Tya v0.41 Specification

Theme

v0.41 ships a precise mark-and-sweep garbage collector for the C runtime. The collector is single-threaded and stop-the-world. It is the foundation for v0.42 Tya Concurrency, which will extend the collector for multiple worker threads.

The GC has no user-visible language semantics. Programs that ran on v0.40 run identically on v0.41 except for memory pressure and timing.

Goals

Non-goals (deferred to later minor versions)

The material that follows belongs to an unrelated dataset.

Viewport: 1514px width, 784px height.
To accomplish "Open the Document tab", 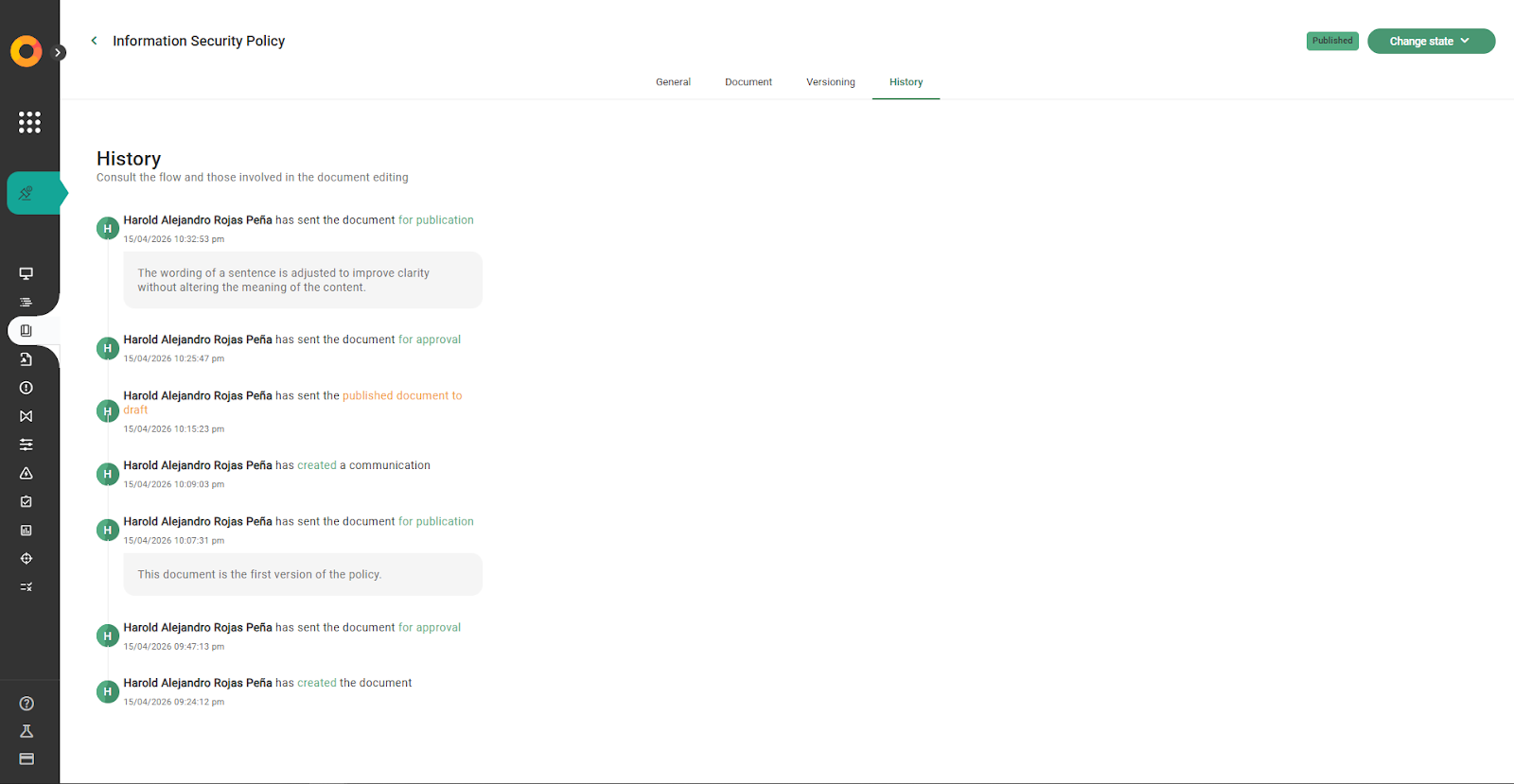I will point(748,82).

Observable language behavior

None beyond two new APIs in the runtime stdlib module:

import runtime

stats = runtime.gc_stats()
runtime.gc()

runtime.gc_stats() returns a dict snapshot of the GC counters with keys:

key meaning
alloc_count total tracked allocations made since program start
alloc_bytes total tracked allocation bytes since program start
freed_count total tracked allocations reclaimed by collections
freed_bytes total tracked allocation bytes reclaimed
live_count alloc_count - freed_count
live_bytes alloc_bytes - freed_bytes
collect_count number of collections performed
threshold live_count threshold that triggers an auto-collection

runtime.gc() runs a full mark-and-sweep collection. See the safety contract below.

Implementation

Tracked allocations

Every heap allocation that holds Tya runtime values now carries a TyaGcHeader as its first field. The four GC-tracked struct kinds are:

A central allocator routes every tracked allocation through tya_gc_alloc(size, kind), which:

Internal allocations owned by tracked structs (e.g. array->items, dict->entries, bytes->data, char strings) remain plain malloc calls. They are reclaimed when their owning tracked struct is reclaimed.

Roots

Generated code calls tya_gc_register_root(&g_<name>) for every module-level TyaValue global at main() startup, so the collector can trace them as roots. The active raise-frame chain is also walked as roots so that an in-flight raise value survives a collection.

Locals inside user functions are not roots in v0.41.

Mark phase

Mark traversal recurses through:

Headers reach a fixed point: a header is marked at most once per collection, and the traversal short-circuits on already-marked headers, so cycles are handled without extra effort.

Sweep phase

Sweep walks tya_gc_head once. For each header:

Trigger policy

Two trigger paths exist:

  1. Explicit: a Tya program calls runtime.gc(), which calls tya_gc_collect. This is the primary way to run the collector in v0.41.

  2. Automatic safe-point: the code generator emits tya_gc_maybe_collect(); between top-level statements in main(). That helper checks the live-count threshold and, when the threshold is exceeded, runs a collection. The threshold is 2 * live_count after the previous collection, with a minimum of 1024. This trigger covers programs whose work happens at the top level — a sequence of top-level stmts that allocate and discard data — but does not fire inside a while or for body.

Safety contract

tya_gc_collect reclaims any tracked allocation that is not reachable from a registered root (module global) or the active raise chain. Locals inside user functions, including the implicit __iter value of a for x in y loop, are not roots. Collecting while such a local holds the only reference to a heap value would free that value out from under the local, leading to use-after-free.

In v0.41 the collector is therefore safe to run only at points where every live local TyaValue is also reachable from a registered root. The two safe places are:

  1. The top level of the program, between top-level statements (main()-level boundaries). The generator’s automatic trigger fires only here.
  2. Any point in user code where the program has assigned every currently-needed TyaValue into a top-level binding before calling runtime.gc(). This is the safe contract for explicit runtime.gc() calls inside loops or functions: the program must have spilled live values to top-level bindings first.

Future minor versions will extend the runtime with precise local tracking (a shadow stack written by the code generator) or conservative stack scanning, at which point the collector will become safe to call from any context. v0.41 leaves that work for v0.42+.

Examples

# Reclamation of an unreachable subgraph.
import runtime

root = []
i = 0
while i < 50
  push(root, [i, i + 1, i + 2])
  i = i + 1

peak = runtime.gc_stats()["live_count"]
root = []
runtime.gc()
after = runtime.gc_stats()["live_count"]
print "peak: " + to_string(peak)
print "after: " + to_string(after)
# Reclamation of a cycle.
import runtime

root = []
i = 0
while i < 30
  c = {}
  c["self"] = c
  push(root, c)
  i = i + 1

root = []
runtime.gc()
print runtime.gc_stats()["live_count"]

See examples/long_running_loop.tya for a long-running loop that calls runtime.gc() inside its body to keep the resident set bounded.